USSR, Canada, Biggest Attractions
MONTRÉAL (CP) -- An Expo 67 computer spun out a stream of facts and figures Sunday as it tallied the count of everything from hamburgers eaten to ticket stubs torn over the six-month Expo period.
The lines at the Czechoslovakian and British pavilions might have seemed the longest but it was the Soviet Union's exhibit that attracted the most visitors -- about 13,000,000.
Photo credit: © National Archives of Canada
"Not only is the Soviet pavilion a lovely design, it is very clever as well. Did you know that the walls of that pavilion did not support the roof? It was the other way around: the wall hung from the roof which was supported by the V-shaped structures on either side." - Bruno Paul Stenson, MA, May 26, 2004.
Canada had 11,000,000 visitors, the United States 9,000,000, France 8,500,000. Czechoslovakia 8,000,000 and Great Britain 5,000,000.

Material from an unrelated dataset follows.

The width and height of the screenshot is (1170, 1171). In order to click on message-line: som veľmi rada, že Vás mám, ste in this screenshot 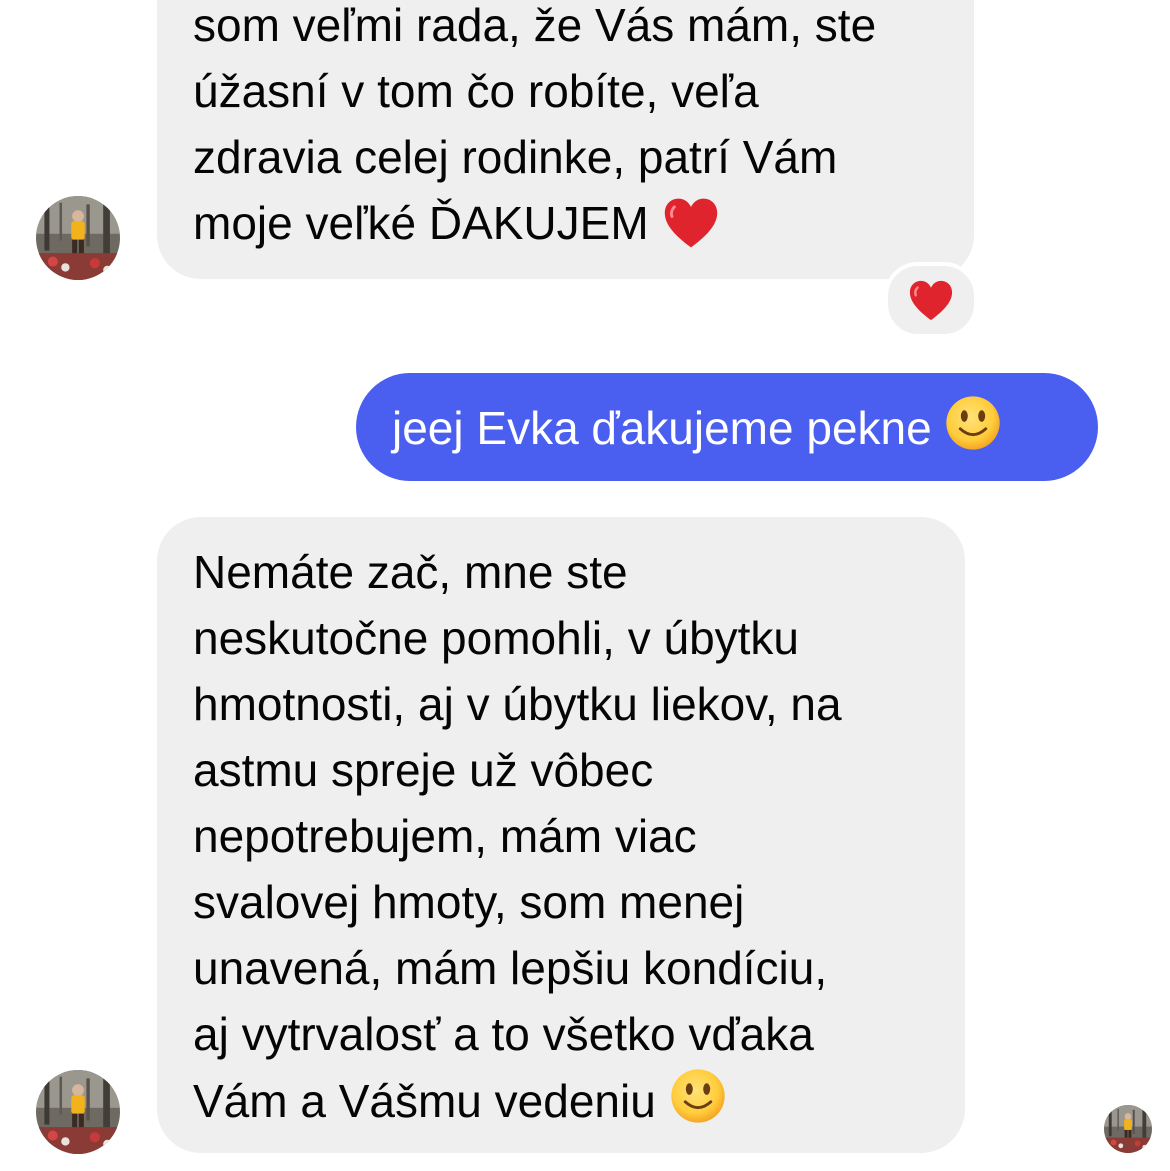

Expo Express, the fair's free transit system, travelled 374,600 train miles and Expo marina held more than 7,000 boats.
There were 25,463 youngsters who turned up at the department for misplaced youngsters and the department happily reported that 25,463 were found.
The chore of cleaning up the 1,000-acre site went to 15 men who removed 200 tons a day of rubbish. Each fairgoer left an average of 1.28 ounces of rubbish behind.
Canadians visited the fair more than citizens of any other nation. Fifty-three per cent of all visitors were Canadians while the U.S. supplied 45 per cent of the population.
A little less than $6 a person each visit was spent at the fair.
Season passports were used 22 times each on the average and about 450,000 Expo theatre ticket stubs, valid for one night's visiting on site after each performance were used. Seven-day passports were used 5.5 times each.
A total of 5,031,578 hamburgers were gobbled up by fair-goers and more than 33,500,000 ice cream cones were consumed during the fair.